Homework Help: Polynomial Graph Behavior

1. Oct 26, 2008

jacksonpeeble

1. The problem statement, all variables and given/known data
Sketch the graph of the polynomial function. Make sure your graph shows all intercepts and exhibits the proper behavior. No calculator allowed.

P(x)=x(x-3)(x+2)

2. Relevant equations
P(x)=x(x-3)(x+2)

3. The attempt at a solution
P(x)=x(x-3)(x+2)
0(x-3)(x+2)=0
x(3-3)(x+2)=0
x(x-3)(-2+2)=0
Zeros: 0, 3, -2
Degree: 1+1+1=3 (Odd)
Leading Coefficient: 1 (Positive)
Multiplicities: 1, 1, 1

Therefore, I have X-Intercepts at all of the zeros. However, I am confused as to how I determine what direction the graph goes at different intervals and whether it bounces or goes through the zeros. Any help is greatly appreciated.

2. Oct 26, 2008

rock.freak667

Find the stationary points by putting P'(x)=0

3. Oct 27, 2008

Enjoicube

There's a reason this is the pre-cal thread, no matter how much some like to ignore the title. Although it is a lot easier with calculus,I suggest you find out what lies in between the zeroes (positive values or negative values).
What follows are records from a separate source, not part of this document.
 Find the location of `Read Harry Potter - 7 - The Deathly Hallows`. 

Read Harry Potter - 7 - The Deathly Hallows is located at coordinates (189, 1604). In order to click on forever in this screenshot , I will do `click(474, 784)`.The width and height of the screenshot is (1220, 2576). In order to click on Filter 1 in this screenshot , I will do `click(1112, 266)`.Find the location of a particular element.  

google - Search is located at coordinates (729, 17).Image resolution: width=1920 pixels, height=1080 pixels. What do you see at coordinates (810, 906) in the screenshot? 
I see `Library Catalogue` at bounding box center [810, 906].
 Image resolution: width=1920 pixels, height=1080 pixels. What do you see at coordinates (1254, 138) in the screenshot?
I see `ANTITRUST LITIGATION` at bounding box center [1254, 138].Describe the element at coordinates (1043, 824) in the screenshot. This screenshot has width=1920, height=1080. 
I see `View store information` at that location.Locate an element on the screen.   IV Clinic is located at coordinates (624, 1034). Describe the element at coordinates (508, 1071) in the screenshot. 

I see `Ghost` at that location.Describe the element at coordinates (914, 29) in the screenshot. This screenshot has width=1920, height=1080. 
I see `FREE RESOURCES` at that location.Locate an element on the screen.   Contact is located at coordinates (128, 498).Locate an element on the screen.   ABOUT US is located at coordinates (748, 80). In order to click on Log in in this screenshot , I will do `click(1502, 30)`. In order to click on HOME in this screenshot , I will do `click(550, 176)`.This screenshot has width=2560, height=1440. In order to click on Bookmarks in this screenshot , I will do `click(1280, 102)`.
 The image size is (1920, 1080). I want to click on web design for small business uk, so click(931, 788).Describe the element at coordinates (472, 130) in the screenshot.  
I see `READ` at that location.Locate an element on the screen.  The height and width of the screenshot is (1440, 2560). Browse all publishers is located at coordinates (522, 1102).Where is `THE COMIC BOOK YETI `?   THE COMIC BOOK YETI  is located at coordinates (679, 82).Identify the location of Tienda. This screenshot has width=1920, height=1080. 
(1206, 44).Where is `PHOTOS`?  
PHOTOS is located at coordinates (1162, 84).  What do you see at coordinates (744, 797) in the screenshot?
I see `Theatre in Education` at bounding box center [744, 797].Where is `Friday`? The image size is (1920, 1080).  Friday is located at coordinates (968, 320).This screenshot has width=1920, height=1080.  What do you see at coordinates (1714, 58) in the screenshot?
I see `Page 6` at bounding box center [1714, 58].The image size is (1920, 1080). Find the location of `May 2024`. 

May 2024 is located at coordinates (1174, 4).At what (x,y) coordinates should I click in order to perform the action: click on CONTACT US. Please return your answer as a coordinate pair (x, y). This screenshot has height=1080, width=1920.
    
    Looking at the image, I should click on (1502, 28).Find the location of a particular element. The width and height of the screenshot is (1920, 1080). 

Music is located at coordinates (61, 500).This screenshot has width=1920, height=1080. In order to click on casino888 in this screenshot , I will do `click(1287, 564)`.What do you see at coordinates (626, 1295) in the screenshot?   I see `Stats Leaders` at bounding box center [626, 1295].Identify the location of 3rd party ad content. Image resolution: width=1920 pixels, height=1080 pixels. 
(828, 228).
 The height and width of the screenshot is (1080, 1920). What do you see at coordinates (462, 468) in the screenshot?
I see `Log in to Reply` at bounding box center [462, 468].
In fact,as a good way to guess, pick x values halfway between the zeroes for substitution.

4. Oct 27, 2008

HallsofIvy

If x> 3, then all of x, x-3, and x+2 are positive so x(x-3)(x+ 2) is positive.
If 0< x< 3, then x and x+2 are positive but x-3 is negative so x(x-3)(x+2) is negative.
If -2< x< 0, then x+ 2 is positive but x and x-3 are negative so x(x-3)(x+2) is positive.
If x< -2 then all of x, x-3, and x+2 are negative so x(x-3)(x+2) is negative.

That should be exactly what you need.

5. Oct 27, 2008

jacksonpeeble

What's that supposed to mean? This work is from my class, called "Honors Trigonometry and Pre-calculus."

Thank you to HallsOfIvy and everyone else that contributed, that was exactly what I needed!

6. Oct 27, 2008

Enjoicube

P'(x) means the derivative with respect to x, which I am guessing you wouldn't have learned by now because that is in calculus.